On 09/04/2019 13:03, Christoph Hellwig wrote:
On Tue, Apr 09, 2019 at 10:41:53AM +0100, Andrew Price wrote:
Give gfs2-utils its own copy of gfs2_ondisk.h which uses userspace
types. This allows us to always support the latest ondisk structures and
obsoletes a lot of #ifdef GFS2_HAS_<FEATURE> blocks and configure.ac
checks.
gfs2_ondisk.h was changed simply by search-and-replace of the kernel int
types with the uintN_t, i.e.:
:%s/__u\(8\|16\|32\|64\)/uint\1_t/g
:%s/__be\(64\|32\|16\|8\)/uint\1_t/g
and the linux/types.h include replaced with stdint.h
Why?
Because I'd like to be able to build gfs2-utils on FreeBSD one day. Plus
we get the handy stuff in inttypes.h to use, Linux doesn't have that.
At least the be types give you really useful type checking with
sparse, which can be trivially wired up in userspace as well.

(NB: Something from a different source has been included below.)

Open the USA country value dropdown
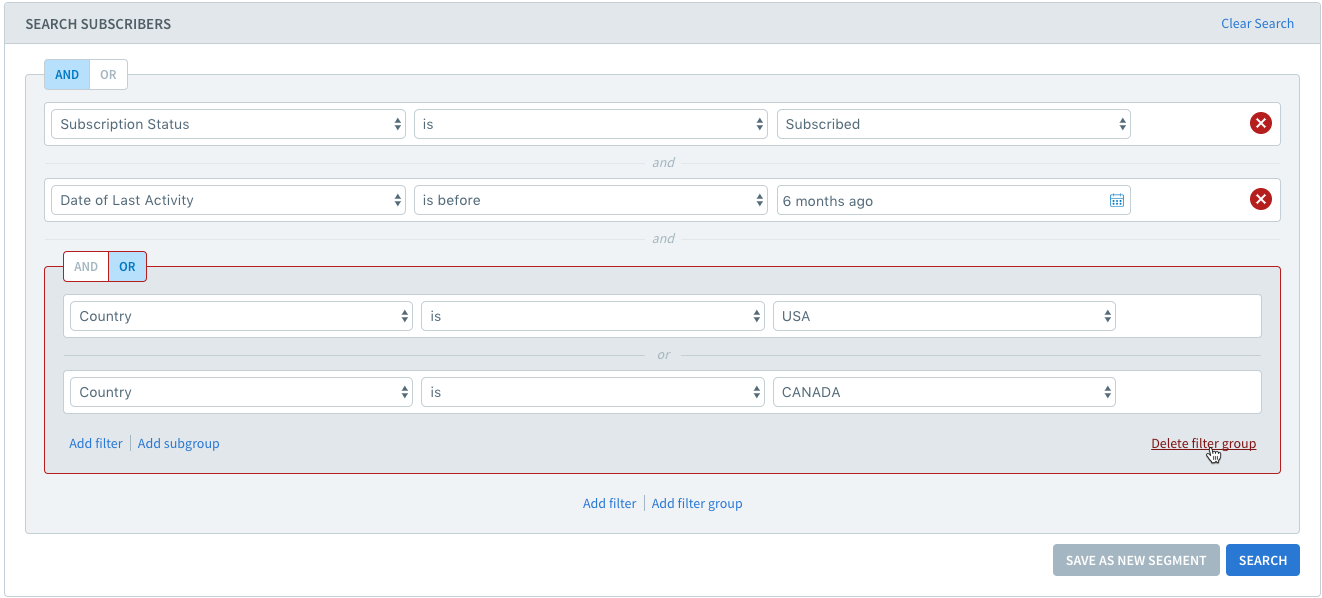(945, 316)
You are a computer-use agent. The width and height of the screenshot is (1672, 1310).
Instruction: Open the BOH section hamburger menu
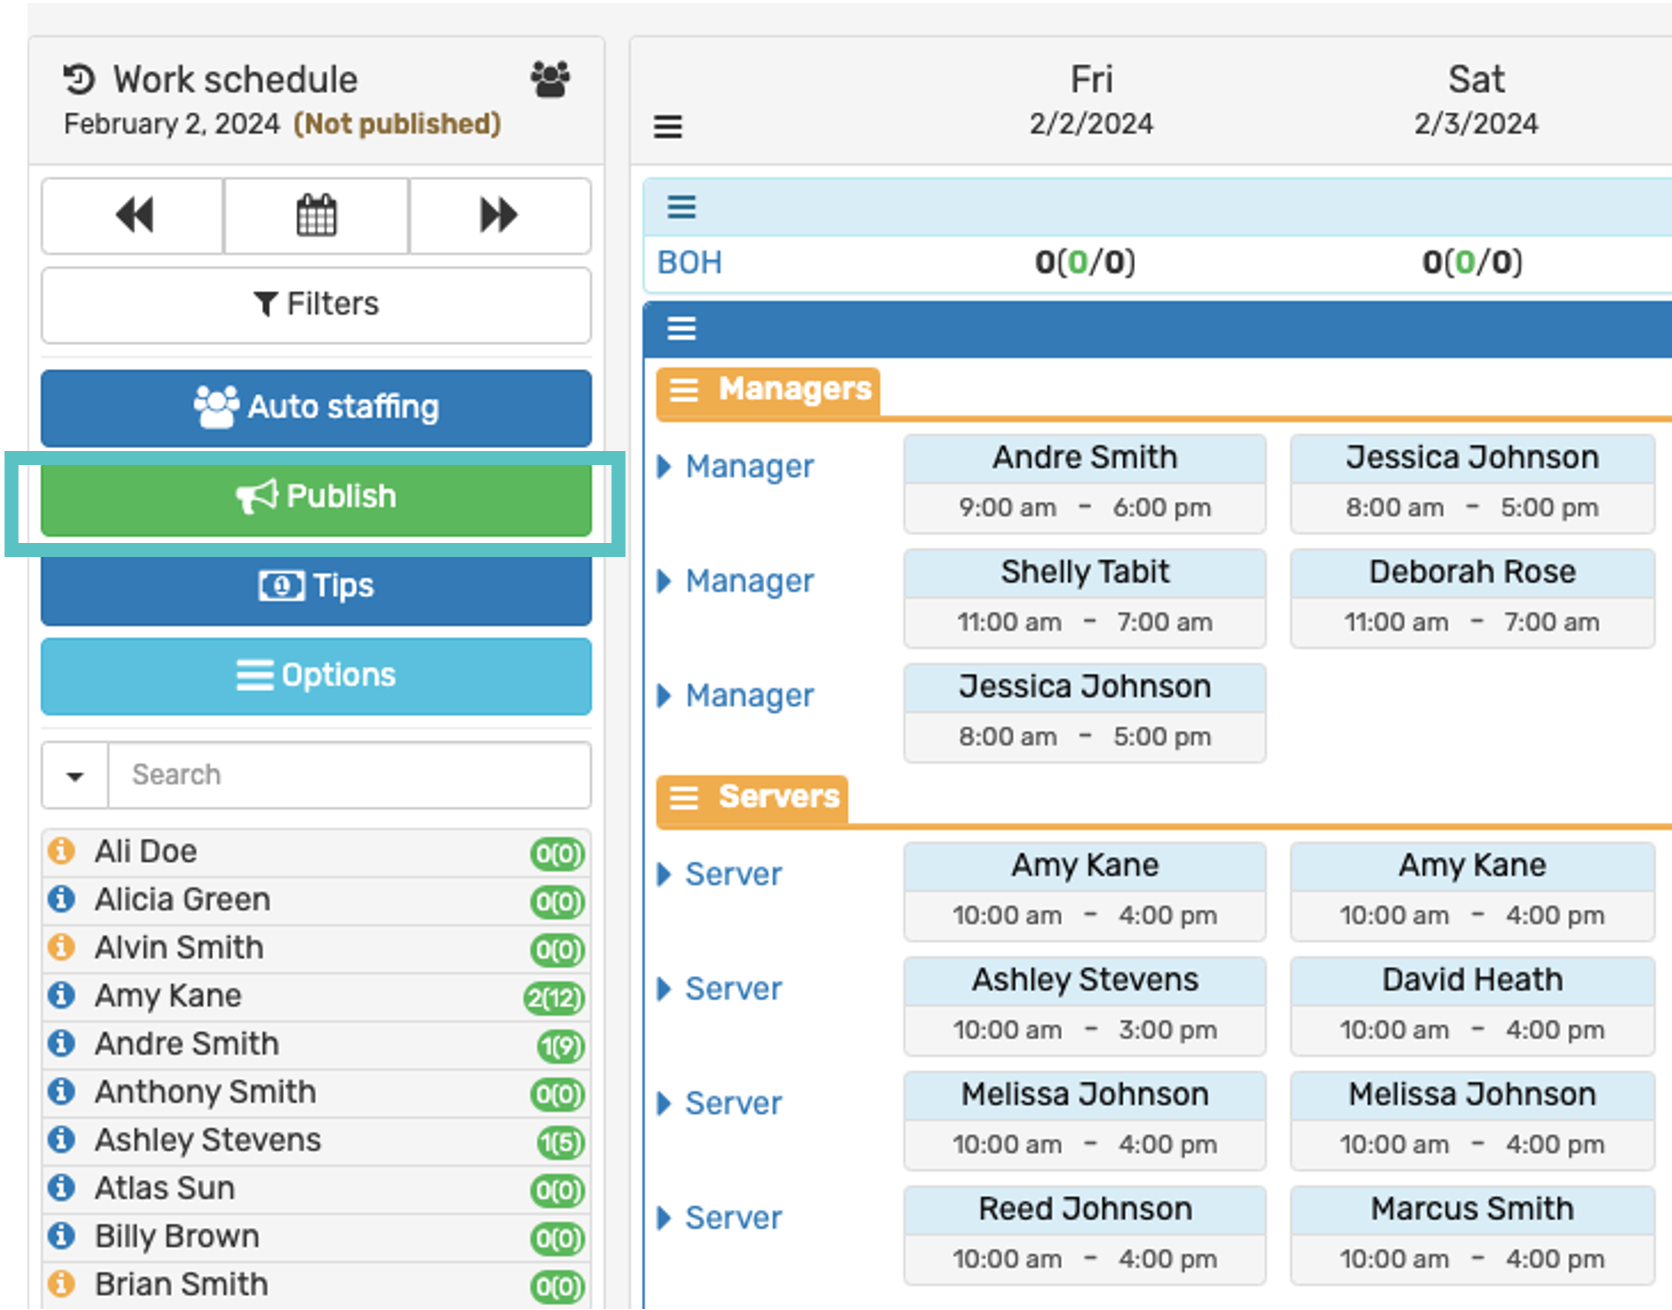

If you mean the bitwise annotations that only sparse checks, we're
fairly safe in gfs2-utils in that anything represented by a struct is
going to have been parsed through one of the libgfs2/ondisk.c functions
so will be the right endianness. I run sparse over this code very rarely
anyway.
Also
keeping the file 1:1 the same is going to make your life much easier
in the future..
It's really no difficulty to run the above substitutions the next time
the file changes, but gfs2_ondisk.h changes once in a blue moon anyway
so the maintenance overhead is going to be tiny.